## Task brief
An exact reprint of the whole listing is what the answer must contain.

## The input
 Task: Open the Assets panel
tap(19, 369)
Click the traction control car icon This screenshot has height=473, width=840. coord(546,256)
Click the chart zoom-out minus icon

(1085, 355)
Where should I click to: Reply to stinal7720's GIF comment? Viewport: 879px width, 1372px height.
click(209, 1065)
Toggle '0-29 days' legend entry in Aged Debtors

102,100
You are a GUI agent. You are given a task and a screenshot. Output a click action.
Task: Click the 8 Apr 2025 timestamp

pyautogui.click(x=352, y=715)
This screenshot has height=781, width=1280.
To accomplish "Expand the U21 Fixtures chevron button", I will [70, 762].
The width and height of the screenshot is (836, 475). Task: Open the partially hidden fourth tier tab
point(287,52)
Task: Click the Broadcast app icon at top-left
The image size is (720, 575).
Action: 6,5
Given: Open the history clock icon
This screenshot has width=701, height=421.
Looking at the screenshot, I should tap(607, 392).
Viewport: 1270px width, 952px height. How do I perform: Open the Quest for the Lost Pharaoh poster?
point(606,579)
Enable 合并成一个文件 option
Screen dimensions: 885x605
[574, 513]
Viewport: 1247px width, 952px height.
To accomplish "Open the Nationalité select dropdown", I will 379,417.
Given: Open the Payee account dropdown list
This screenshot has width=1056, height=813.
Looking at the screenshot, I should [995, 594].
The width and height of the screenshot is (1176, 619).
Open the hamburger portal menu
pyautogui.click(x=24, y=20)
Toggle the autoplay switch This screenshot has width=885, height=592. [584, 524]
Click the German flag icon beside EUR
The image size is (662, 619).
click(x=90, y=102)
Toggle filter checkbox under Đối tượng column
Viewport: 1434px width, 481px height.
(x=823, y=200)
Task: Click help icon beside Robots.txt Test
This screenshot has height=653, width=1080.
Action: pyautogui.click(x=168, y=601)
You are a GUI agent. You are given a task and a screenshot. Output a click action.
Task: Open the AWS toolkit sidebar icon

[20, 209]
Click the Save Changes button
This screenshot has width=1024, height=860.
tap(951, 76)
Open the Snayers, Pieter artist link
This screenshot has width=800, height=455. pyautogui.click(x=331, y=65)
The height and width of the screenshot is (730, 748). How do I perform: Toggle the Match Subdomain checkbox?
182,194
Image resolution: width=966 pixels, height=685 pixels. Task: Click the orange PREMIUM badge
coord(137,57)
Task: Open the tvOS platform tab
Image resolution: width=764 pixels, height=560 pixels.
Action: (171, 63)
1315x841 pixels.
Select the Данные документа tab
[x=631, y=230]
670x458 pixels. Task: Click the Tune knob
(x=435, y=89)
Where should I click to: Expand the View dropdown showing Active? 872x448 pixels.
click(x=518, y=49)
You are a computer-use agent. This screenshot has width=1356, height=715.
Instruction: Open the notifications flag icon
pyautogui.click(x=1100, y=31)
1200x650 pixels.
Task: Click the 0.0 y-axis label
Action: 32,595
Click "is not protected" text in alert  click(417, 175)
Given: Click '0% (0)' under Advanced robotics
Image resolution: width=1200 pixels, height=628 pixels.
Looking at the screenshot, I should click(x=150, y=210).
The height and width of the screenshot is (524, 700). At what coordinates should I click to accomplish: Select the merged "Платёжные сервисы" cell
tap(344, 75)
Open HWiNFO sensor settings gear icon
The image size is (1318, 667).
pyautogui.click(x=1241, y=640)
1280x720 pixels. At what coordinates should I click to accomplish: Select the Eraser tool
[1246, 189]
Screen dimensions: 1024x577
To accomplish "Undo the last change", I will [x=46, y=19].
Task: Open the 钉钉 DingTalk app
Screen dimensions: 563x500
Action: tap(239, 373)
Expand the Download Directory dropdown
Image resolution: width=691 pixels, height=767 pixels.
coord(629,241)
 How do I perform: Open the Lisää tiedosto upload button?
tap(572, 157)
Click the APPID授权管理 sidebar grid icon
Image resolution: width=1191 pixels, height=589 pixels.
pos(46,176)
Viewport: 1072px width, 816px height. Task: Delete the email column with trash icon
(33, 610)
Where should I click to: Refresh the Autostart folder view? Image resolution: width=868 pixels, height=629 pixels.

## Answer below
 Task: Open the Assets panel
tap(19, 369)
Click the traction control car icon This screenshot has height=473, width=840. coord(546,256)
Click the chart zoom-out minus icon

(1085, 355)
Where should I click to: Reply to stinal7720's GIF comment? Viewport: 879px width, 1372px height.
click(209, 1065)
Toggle '0-29 days' legend entry in Aged Debtors

102,100
You are a GUI agent. You are given a task and a screenshot. Output a click action.
Task: Click the 8 Apr 2025 timestamp

pyautogui.click(x=352, y=715)
This screenshot has height=781, width=1280.
To accomplish "Expand the U21 Fixtures chevron button", I will [70, 762].
The width and height of the screenshot is (836, 475). Task: Open the partially hidden fourth tier tab
point(287,52)
Task: Click the Broadcast app icon at top-left
The image size is (720, 575).
Action: 6,5
Given: Open the history clock icon
This screenshot has width=701, height=421.
Looking at the screenshot, I should tap(607, 392).
Viewport: 1270px width, 952px height. How do I perform: Open the Quest for the Lost Pharaoh poster?
point(606,579)
Enable 合并成一个文件 option
Screen dimensions: 885x605
[574, 513]
Viewport: 1247px width, 952px height.
To accomplish "Open the Nationalité select dropdown", I will 379,417.
Given: Open the Payee account dropdown list
This screenshot has width=1056, height=813.
Looking at the screenshot, I should [995, 594].
The width and height of the screenshot is (1176, 619).
Open the hamburger portal menu
pyautogui.click(x=24, y=20)
Toggle the autoplay switch This screenshot has width=885, height=592. [584, 524]
Click the German flag icon beside EUR
The image size is (662, 619).
click(x=90, y=102)
Toggle filter checkbox under Đối tượng column
Viewport: 1434px width, 481px height.
(x=823, y=200)
Task: Click help icon beside Robots.txt Test
This screenshot has height=653, width=1080.
Action: pyautogui.click(x=168, y=601)
You are a GUI agent. You are given a task and a screenshot. Output a click action.
Task: Open the AWS toolkit sidebar icon

[20, 209]
Click the Save Changes button
This screenshot has width=1024, height=860.
tap(951, 76)
Open the Snayers, Pieter artist link
This screenshot has width=800, height=455. pyautogui.click(x=331, y=65)
The height and width of the screenshot is (730, 748). How do I perform: Toggle the Match Subdomain checkbox?
182,194
Image resolution: width=966 pixels, height=685 pixels. Task: Click the orange PREMIUM badge
coord(137,57)
Task: Open the tvOS platform tab
Image resolution: width=764 pixels, height=560 pixels.
Action: (171, 63)
1315x841 pixels.
Select the Данные документа tab
[x=631, y=230]
670x458 pixels. Task: Click the Tune knob
(x=435, y=89)
Where should I click to: Expand the View dropdown showing Active? 872x448 pixels.
click(x=518, y=49)
You are a computer-use agent. This screenshot has width=1356, height=715.
Instruction: Open the notifications flag icon
pyautogui.click(x=1100, y=31)
1200x650 pixels.
Task: Click the 0.0 y-axis label
Action: 32,595
Click "is not protected" text in alert  click(417, 175)
Given: Click '0% (0)' under Advanced robotics
Image resolution: width=1200 pixels, height=628 pixels.
Looking at the screenshot, I should click(x=150, y=210).
The height and width of the screenshot is (524, 700). At what coordinates should I click to accomplish: Select the merged "Платёжные сервисы" cell
tap(344, 75)
Open HWiNFO sensor settings gear icon
The image size is (1318, 667).
pyautogui.click(x=1241, y=640)
1280x720 pixels. At what coordinates should I click to accomplish: Select the Eraser tool
[1246, 189]
Screen dimensions: 1024x577
To accomplish "Undo the last change", I will [x=46, y=19].
Task: Open the 钉钉 DingTalk app
Screen dimensions: 563x500
Action: tap(239, 373)
Expand the Download Directory dropdown
Image resolution: width=691 pixels, height=767 pixels.
coord(629,241)
 How do I perform: Open the Lisää tiedosto upload button?
tap(572, 157)
Click the APPID授权管理 sidebar grid icon
Image resolution: width=1191 pixels, height=589 pixels.
pos(46,176)
Viewport: 1072px width, 816px height. Task: Delete the email column with trash icon
(33, 610)
Where should I click to: Refresh the Autostart folder view? Image resolution: width=868 pixels, height=629 pixels.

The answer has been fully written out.